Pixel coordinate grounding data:
########################################
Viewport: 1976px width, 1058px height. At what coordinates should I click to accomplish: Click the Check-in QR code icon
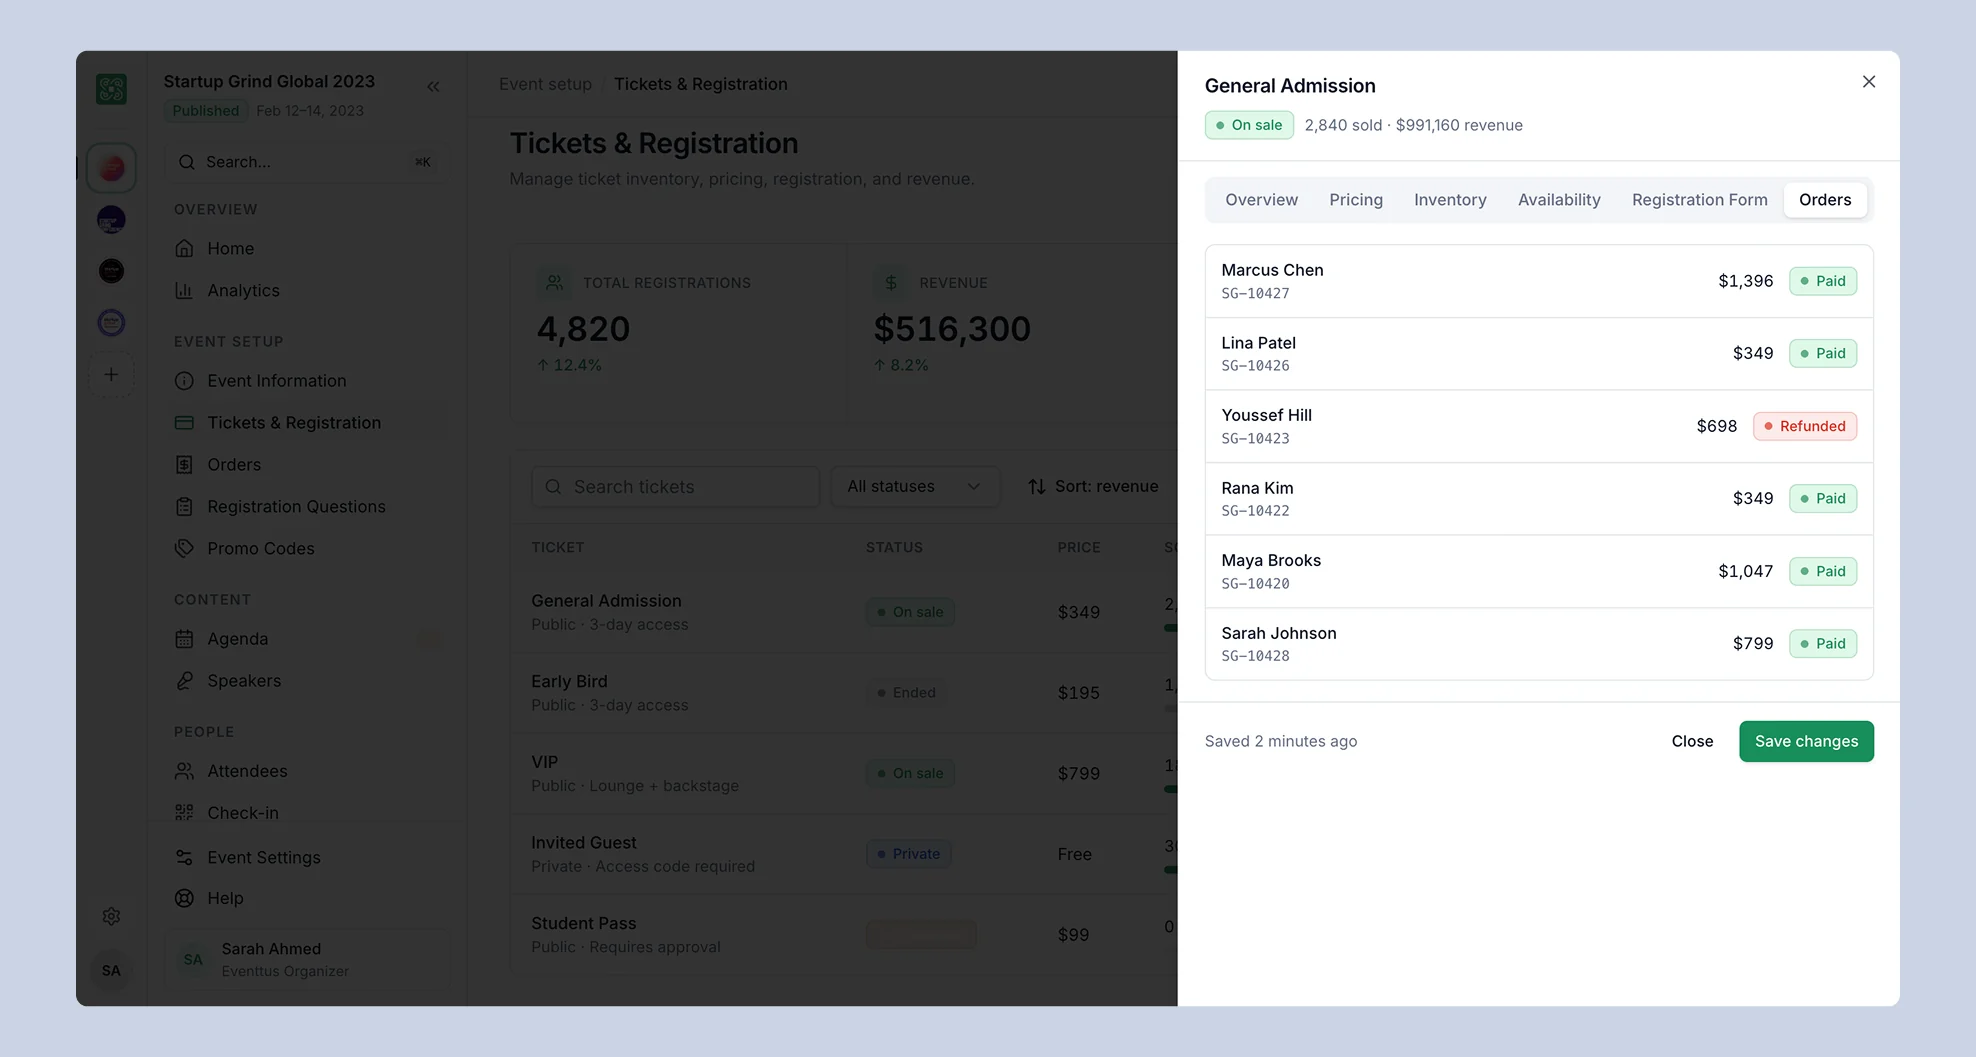(184, 812)
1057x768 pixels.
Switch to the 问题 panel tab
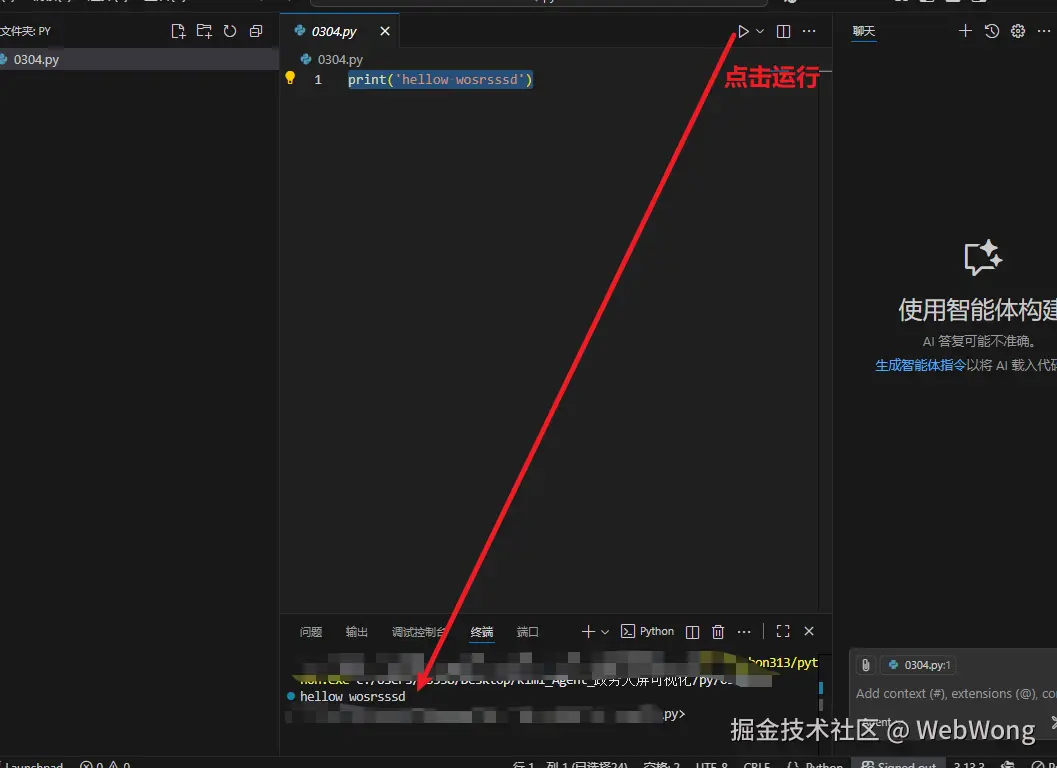(x=310, y=631)
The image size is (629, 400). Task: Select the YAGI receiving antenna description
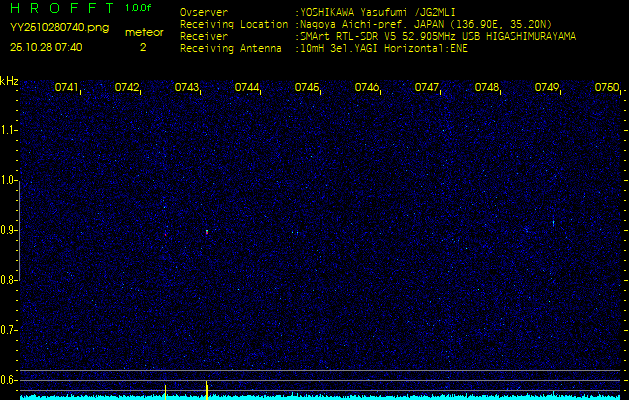click(383, 47)
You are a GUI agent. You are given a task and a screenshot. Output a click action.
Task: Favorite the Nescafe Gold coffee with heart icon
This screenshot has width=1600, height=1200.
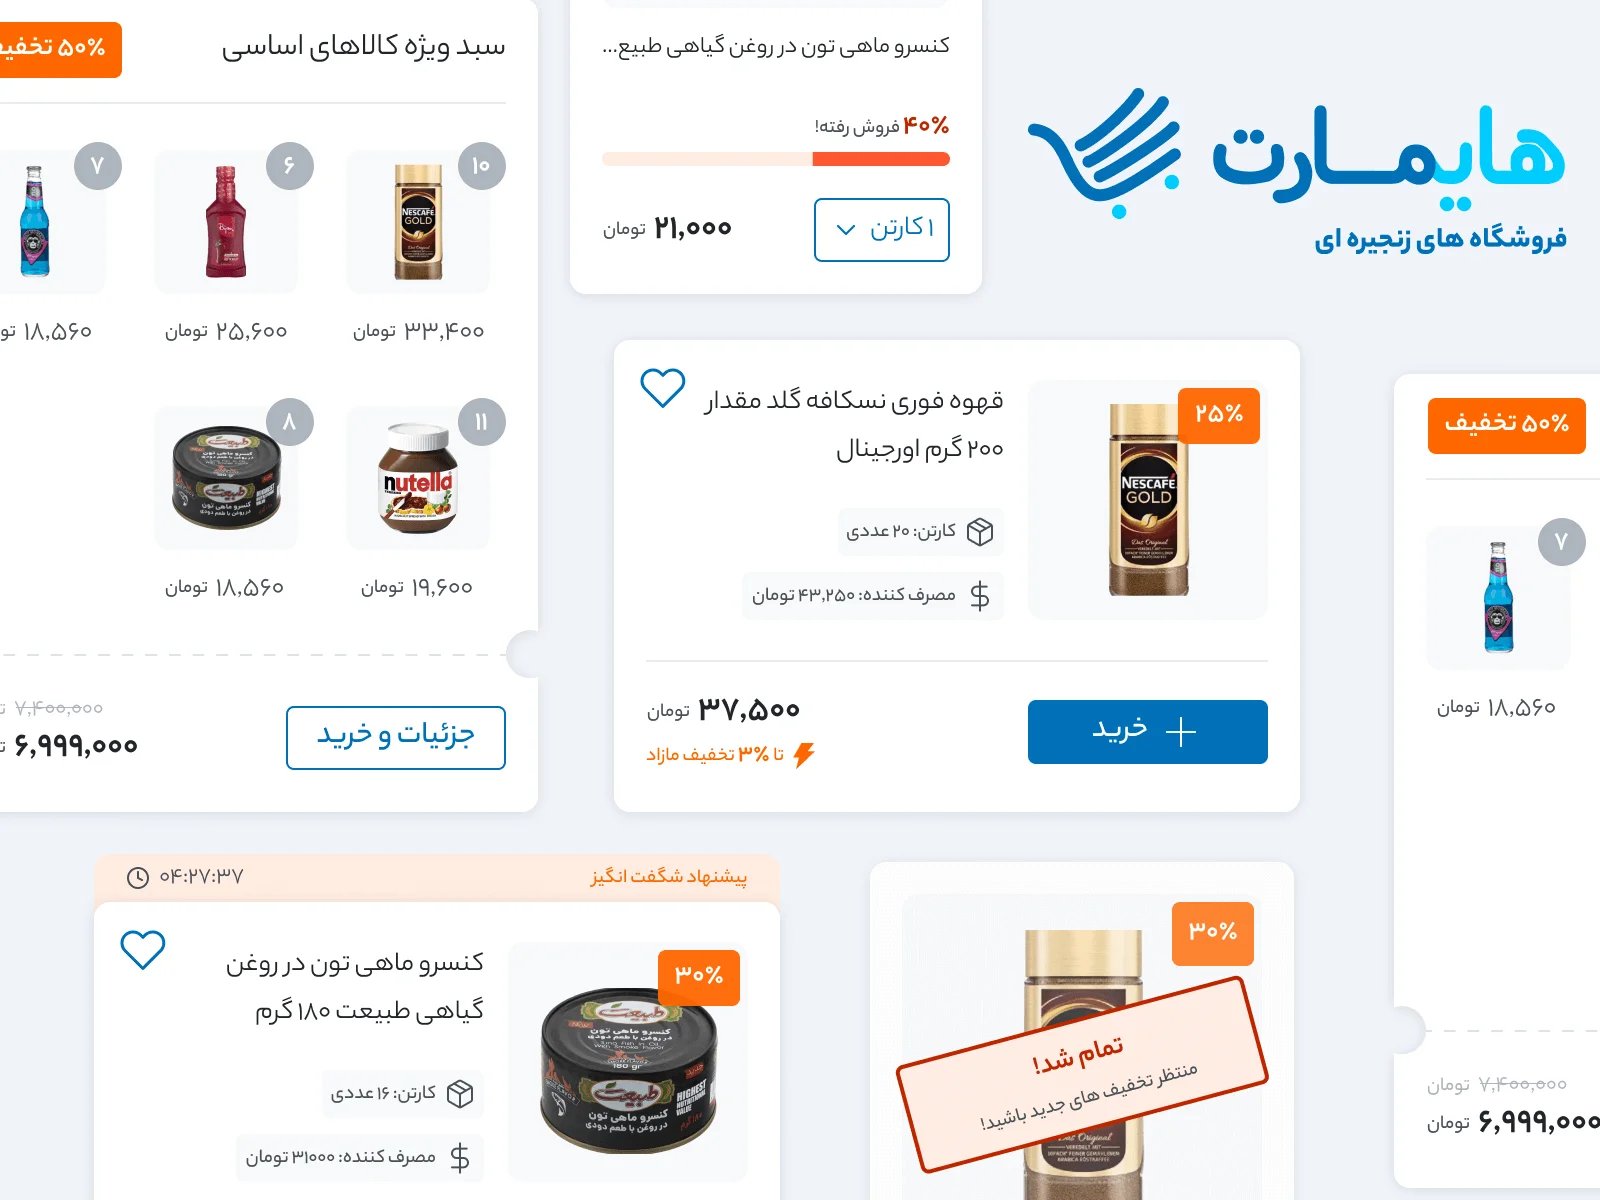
########################################
EXERCISE AIM
Without the pictures, give all of the entries above again exactly.

TASK RESPONSE
Viewport: 1976px width, 1058px height. At what coordinates should I click to accomplish: Click the Check-in QR code icon
(184, 812)
1057x768 pixels.
Switch to the 问题 panel tab
(x=310, y=631)
The image size is (629, 400). Task: Select the YAGI receiving antenna description
click(383, 47)
You are a GUI agent. You are given a task and a screenshot. Output a click action.
Task: Favorite the Nescafe Gold coffee with heart icon
This screenshot has width=1600, height=1200.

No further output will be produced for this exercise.